The funnyman is woefully miscast as Cyrus Whitaker, the head of a jet-setting crew of thieves whose suave knowhow makes him ideally suited to work with Interpol on, you guessed it, one last job in order to thwart a terrorist whose own misdeeds make Cyrus look like a boy scout. The international police organization is represented by Abby Gladwell (Gugu Mbatha-Raw), with whom Cyrus happens to have history. You can likely already guess where most of this is leading.
The problem, then, is that the two have no chemistry together, and Mbatha-Raw can’t help upstaging Hart every time they share the screen. His thief-with-a-heart-of-gold routine is meant to slowly win her over — and us as well — but it feels like a put-on from the start. The problems extend to Cyrus’ team as a whole. That globetrotting ensemble includes master of disguise Denton (Vincent D’Onofrio), pilot Camila (Úrsula Corberó) and safecracker Magnus (Billy Magnussen), whose combined efforts will have to be enough to bring down financial terrorist Lars Jorgensen (Jean Reno, who isn’t given nearly enough to do).
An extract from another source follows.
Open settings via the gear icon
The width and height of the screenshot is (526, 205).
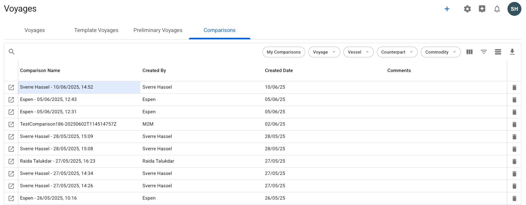click(467, 9)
Their roles within the group are all familiar, but while the actors themselves are game, their parts are too thinly written for any of them to come across as more than cogs in a not-so-well-oiled machine.
Gray, who got his start in music videos before helming the likes of “Friday,” “Straight Outta Compton” and “The Fate of the Furious,” is an accomplished director and no stranger to a well-executed action sequence. It’s difficult to lay any of the problems with “Lift” at his feet, when the screenplay so clearly falls short. Practically every scene is a cliché, every line of dialogue an echo of a better one you’ve already heard in a better film. The streaming equivalent of a popcorn movie certainly has its appeal, but low-effort projects like this seem to have their shortcomings magnified when watched at home rather than in a theater. (Maybe watching it on a plane wouldn’t be so bad.)
As dire as multiplex fare tends to get in January, it seems that streaming fare is no less forgettable in the first month of the year. “Some people say they’re just a passing fad,” Hart says of NFTs in a climactic scene. “I say that all art just depends on the artist.” True enough, which is bad news for “Lift.”